Trecho escolhido –

Como a fotografia e os podcasts chegaram na sua carreira? A fotografia entrou na minha vida porque eu precisava manusear uma câmera para filmar. Como eu estava trabalhando com registro, em algum momento eu clicava uma foto. E isso acabou imprimindo uma visão muito única, um timbre bem diferente. Já a relação do podcast é de consumo mesmo. Eu sempre acompanhei e, ano passado, comecei o "Voz Indígena" com um outro aluno de jornalismo da UNB, do povo Kambeba, da Amazônia, para falar das queimadas que ocorriam naquela época. E ele foi muito bem recebido. Fizemos alguns episódios tratando de questões bem complexas, como homossexualidade, pertencimento, que muitas vezes acabo deixando de lado porque as pessoas ainda nem entenderam o simples. A ideia era retomar o projeto esse ano, mas, por conta da Covid, tivemos que adiar. E aí no começo do ano fui chamado para trabalhar no Instituto Ambiental apresentando e editando o "Copiô Parente", que na época era um podcast distribuído por WhatsApp somente entre os parentes indígenas. 

Você está lançando agora o curso Guerreiros Digitais. Como surgiu a ideia? O curso é uma iniciativa da Coordenação das Organizações Indígenas da Amazônia Brasileira (COIAB), do Coletivo 105 e minha. Com o apoio da ONG TNC, o objetivo é fornecer capacitação para comunicadores indígenas de três estados da Amazônia legal: Mato Grosso, Pará e Amapá. A comunicação é uma deficiência do movimento indígena e a gente tem se articulado para ter uma resolução. É muito gratificante poder usar a minha experiência como comunicador digital, como guerreiro digital, para que esses outros jovens indígenas também desempenhem suas funções em seus estados e suas organizações.

Por que é tão importante que os indígenas ocupem os meios de comunicação? Muitas das informações errôneas que existem a respeito dos povos indígenas aconteceram por não serem indígenas falando sobre suas questões. Em toda a história do Brasil, nós não tivemos representatividade e somos vistos de forma estereotipada. A gente precisa falar da nossa própria vivência, desmistificar preconceitos e recontar quem verdadeiramente somos. É importante também lembrar que não somos um único povo, somos 300 povos divididos em um território continental. O ideal é que exista um representante de cada povo pra falar sobre a sua vivência. E é isso que buscamos.

A questão –
Transcreva palavra por palavra o trecho sobre comunicação indígena, de "Por que é tão" até "isso que buscamos.". Responda com base apenas no trecho.

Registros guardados
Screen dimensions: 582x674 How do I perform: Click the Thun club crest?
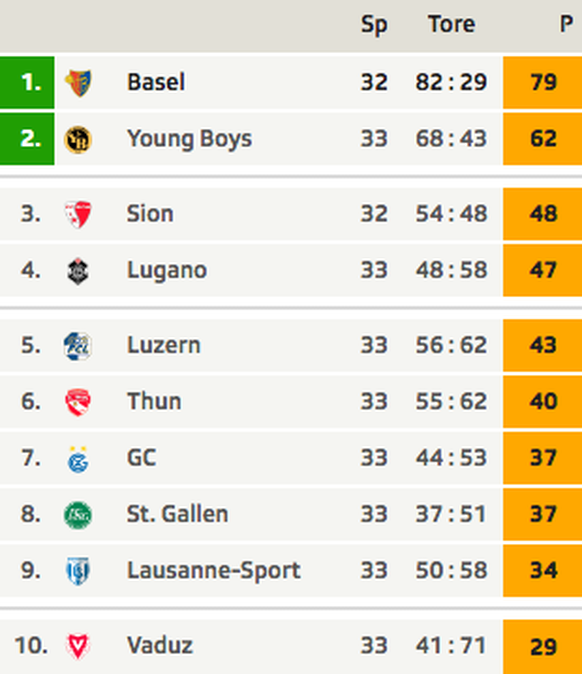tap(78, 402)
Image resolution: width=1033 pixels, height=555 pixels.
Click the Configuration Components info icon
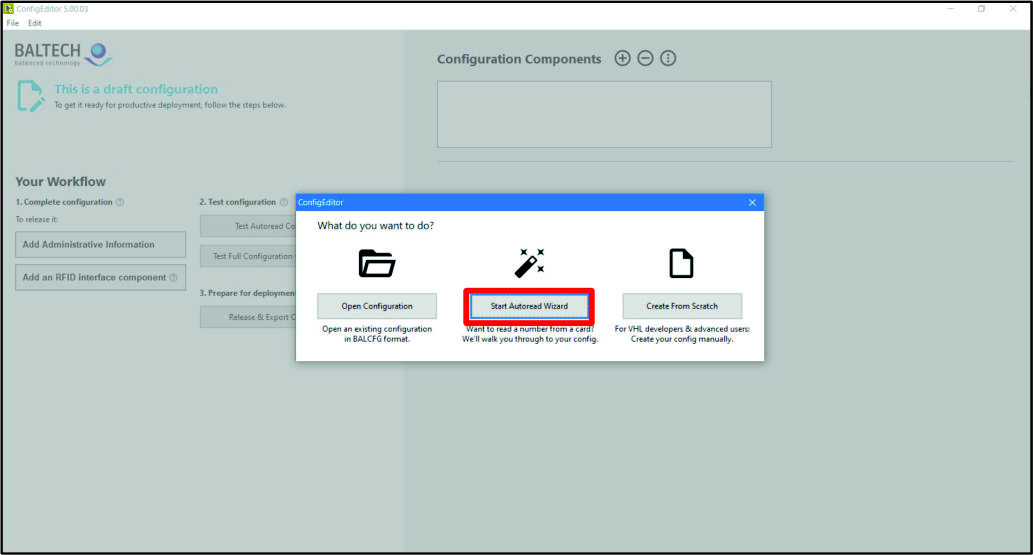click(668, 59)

Resposta do exercício –
Por que é tão importante que os indígenas ocupem os meios de comunicação? Muitas das informações errôneas que existem a respeito dos povos indígenas aconteceram por não serem indígenas falando sobre suas questões. Em toda a história do Brasil, nós não tivemos representatividade e somos vistos de forma estereotipada. A gente precisa falar da nossa própria vivência, desmistificar preconceitos e recontar quem verdadeiramente somos. É importante também lembrar que não somos um único povo, somos 300 povos divididos em um território continental. O ideal é que exista um representante de cada povo pra falar sobre a sua vivência. E é isso que buscamos.